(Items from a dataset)
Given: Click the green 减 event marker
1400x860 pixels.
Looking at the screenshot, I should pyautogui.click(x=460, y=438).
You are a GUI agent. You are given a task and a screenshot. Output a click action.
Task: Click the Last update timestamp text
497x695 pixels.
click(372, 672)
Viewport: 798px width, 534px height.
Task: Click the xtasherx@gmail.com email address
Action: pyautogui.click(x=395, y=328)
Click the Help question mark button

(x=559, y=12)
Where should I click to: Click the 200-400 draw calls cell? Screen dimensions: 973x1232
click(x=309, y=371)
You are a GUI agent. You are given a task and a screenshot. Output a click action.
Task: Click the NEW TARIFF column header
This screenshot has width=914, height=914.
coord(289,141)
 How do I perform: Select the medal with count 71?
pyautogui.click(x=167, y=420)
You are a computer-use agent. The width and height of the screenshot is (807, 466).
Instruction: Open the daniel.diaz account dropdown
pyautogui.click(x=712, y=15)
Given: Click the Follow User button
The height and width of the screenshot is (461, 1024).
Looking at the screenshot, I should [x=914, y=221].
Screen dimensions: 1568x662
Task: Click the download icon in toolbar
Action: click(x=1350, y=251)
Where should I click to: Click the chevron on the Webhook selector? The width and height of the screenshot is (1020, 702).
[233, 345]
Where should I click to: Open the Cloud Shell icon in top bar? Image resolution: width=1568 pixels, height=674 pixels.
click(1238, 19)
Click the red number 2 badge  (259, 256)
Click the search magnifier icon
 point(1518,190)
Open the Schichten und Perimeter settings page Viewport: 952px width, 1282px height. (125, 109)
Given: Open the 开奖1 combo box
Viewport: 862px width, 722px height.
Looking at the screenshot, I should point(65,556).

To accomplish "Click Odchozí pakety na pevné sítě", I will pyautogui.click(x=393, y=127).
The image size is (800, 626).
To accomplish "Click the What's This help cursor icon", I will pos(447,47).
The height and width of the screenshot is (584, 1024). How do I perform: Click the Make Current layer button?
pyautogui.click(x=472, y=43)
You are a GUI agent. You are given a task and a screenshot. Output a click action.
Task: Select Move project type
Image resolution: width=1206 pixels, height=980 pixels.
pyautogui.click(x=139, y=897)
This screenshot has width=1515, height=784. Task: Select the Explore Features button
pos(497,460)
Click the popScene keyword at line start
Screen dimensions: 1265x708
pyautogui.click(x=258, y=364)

PROBLEM TO SOLVE: Please set down each entry again, word for word.

COMPLETED EXERCISE:
Given: Click the green 减 event marker
1400x860 pixels.
Looking at the screenshot, I should pyautogui.click(x=460, y=438).
You are a GUI agent. You are given a task and a screenshot. Output a click action.
Task: Click the Last update timestamp text
497x695 pixels.
click(372, 672)
Viewport: 798px width, 534px height.
Task: Click the xtasherx@gmail.com email address
Action: pyautogui.click(x=395, y=328)
Click the Help question mark button

(x=559, y=12)
Where should I click to: Click the 200-400 draw calls cell? Screen dimensions: 973x1232
click(x=309, y=371)
You are a GUI agent. You are given a task and a screenshot. Output a click action.
Task: Click the NEW TARIFF column header
This screenshot has width=914, height=914.
coord(289,141)
 How do I perform: Select the medal with count 71?
pyautogui.click(x=167, y=420)
You are a computer-use agent. The width and height of the screenshot is (807, 466).
Instruction: Open the daniel.diaz account dropdown
pyautogui.click(x=712, y=15)
Given: Click the Follow User button
The height and width of the screenshot is (461, 1024).
Looking at the screenshot, I should [x=914, y=221].
Screen dimensions: 1568x662
Task: Click the download icon in toolbar
Action: click(x=1350, y=251)
Where should I click to: Click the chevron on the Webhook selector? The width and height of the screenshot is (1020, 702).
[233, 345]
Where should I click to: Open the Cloud Shell icon in top bar? Image resolution: width=1568 pixels, height=674 pixels.
click(1238, 19)
Click the red number 2 badge  (259, 256)
Click the search magnifier icon
 point(1518,190)
Open the Schichten und Perimeter settings page Viewport: 952px width, 1282px height. (125, 109)
Given: Open the 开奖1 combo box
Viewport: 862px width, 722px height.
Looking at the screenshot, I should point(65,556).

To accomplish "Click Odchozí pakety na pevné sítě", I will pyautogui.click(x=393, y=127).
The image size is (800, 626).
To accomplish "Click the What's This help cursor icon", I will pos(447,47).
The height and width of the screenshot is (584, 1024). How do I perform: Click the Make Current layer button?
pyautogui.click(x=472, y=43)
You are a GUI agent. You are given a task and a screenshot. Output a click action.
Task: Select Move project type
Image resolution: width=1206 pixels, height=980 pixels.
pyautogui.click(x=139, y=897)
This screenshot has width=1515, height=784. Task: Select the Explore Features button
pos(497,460)
Click the popScene keyword at line start
Screen dimensions: 1265x708
pyautogui.click(x=258, y=364)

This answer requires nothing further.